I am violently warring for peace. I know this is a paradox, and I’m rather proud because it is true. Passivity has been a lifelong threat, laziness a constant lure in my search for identity. This world begs me to succumb to existing in the image of someone else, it asks only that I slip silently and blindly into the niche it provides instead of carving my own. I required a long time to work up courage to fight for the serenity I had glimpsed in hot summer woods and in lovingly handled books read late until the early morning.
Doubt had established itself in my mind at some early age, when or why I do not know, and I could trust any person or group more than myself. Doubt begat fear, and fear gave birth to obscuring myself from the eyes of the world while I was a child. Now, I am dedicated to the fight, after over five years of fear and immobility. I rejected the easiest way out of life, and demanded truth. I strengthened my body as I strengthened my mind against the attacks I faced.
When I was fifteen I started Tae Kwon Do, the martial arts class that was offered through my school. I learned more about blocking, kicking, and punching in the first two weeks of that class than I had known my entire life. My once powerless body, petite and thin, could knock the wind out of someone with a well placed punch, and I could kick people taller than me in the head. So what I could do, I did, and now my friends instinctively block when they see me grin mischievously in their direction.
I am content to know I have taught them something useful. Last spring for the third time in a row, I shakily accepted my teacher’s hand as he congratulated me on second place in women’s division sparring. It was a bittersweet triumph, three times now I have lost to the same girl. She has become an icon for everything I wish to triumph over in this world. She is beautiful, hair like black silk, impeccable taste in clothing,makeup like a Renaissance painting, and average when it comes to everything else.
I watch her silently stride into art class on three inch heels, skirt above her knee, no runs in her stockings, and manicured nails smoothing invisible wrinkles from he shirt. I look down at myself, one of my shirt buttons missing, securely replaced with a safety pin, my comfortable green pants provide freedom of movement if little style, and my sturdy black shoes have been with me for three years. I hear my voice laughing almost too loudly, physics notes are sticking out of my sketchbook, and I am well aware of that I am not average.

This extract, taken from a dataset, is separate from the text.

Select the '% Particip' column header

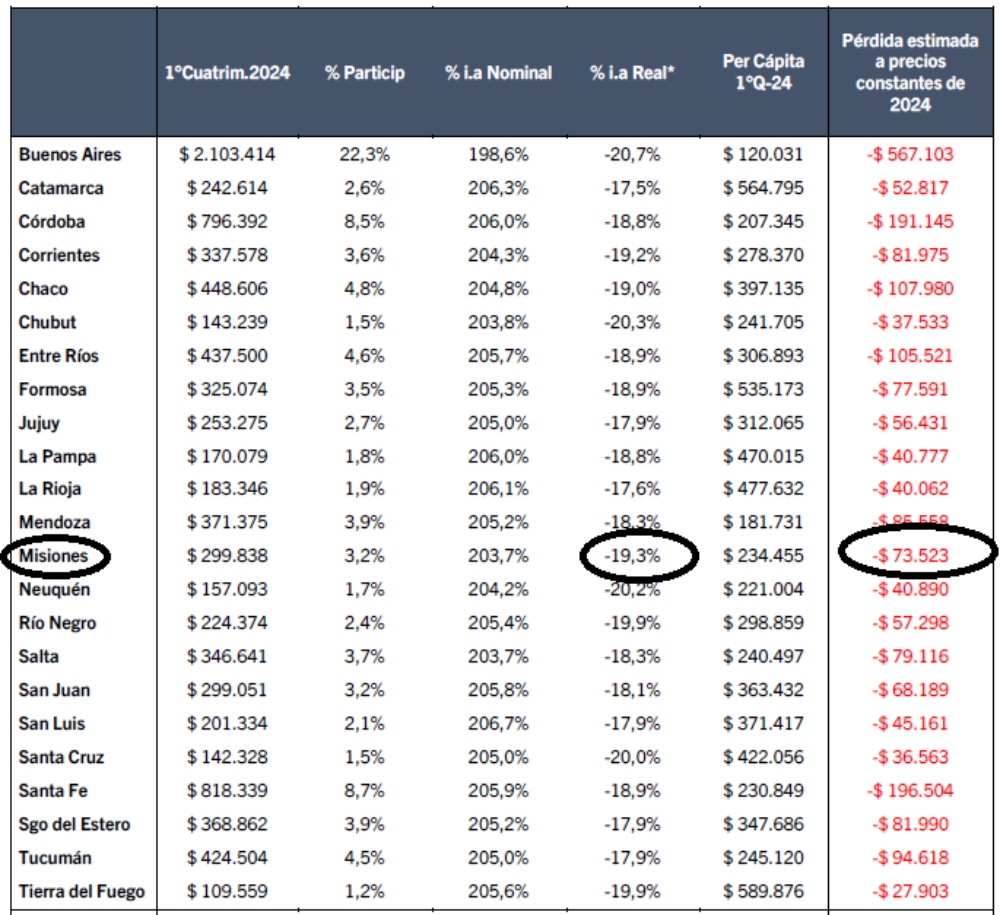coord(364,73)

I fight this opponent I have created and what she represents not because she chooses to live her life by the beauty standard, and not because I feel inferior. We are at war because no one outside of Tae Kwon Do class ever sees what she is capable of. They dont know that those perfectly moisturized hands can break through boards or leave your head spinning. No one knows that those feet captured in three inch heeled prisons can leave you hurting for days, bruised where you blocked, bruised and bleeding where you failed to.
I fight her because she is a symbol of how I tried to hide myself and my potential. Im tired of being afraid of how the world will respond to me, and I war against the part of myself that would rather just please fashion magazines and popular concepts. Peace comes from accepting my identity, not from hiding it. I will laugh loudly at outside ideas of who I am supposed to be, kick down the opposition to my goals, and I will continue to fight until I have my peace.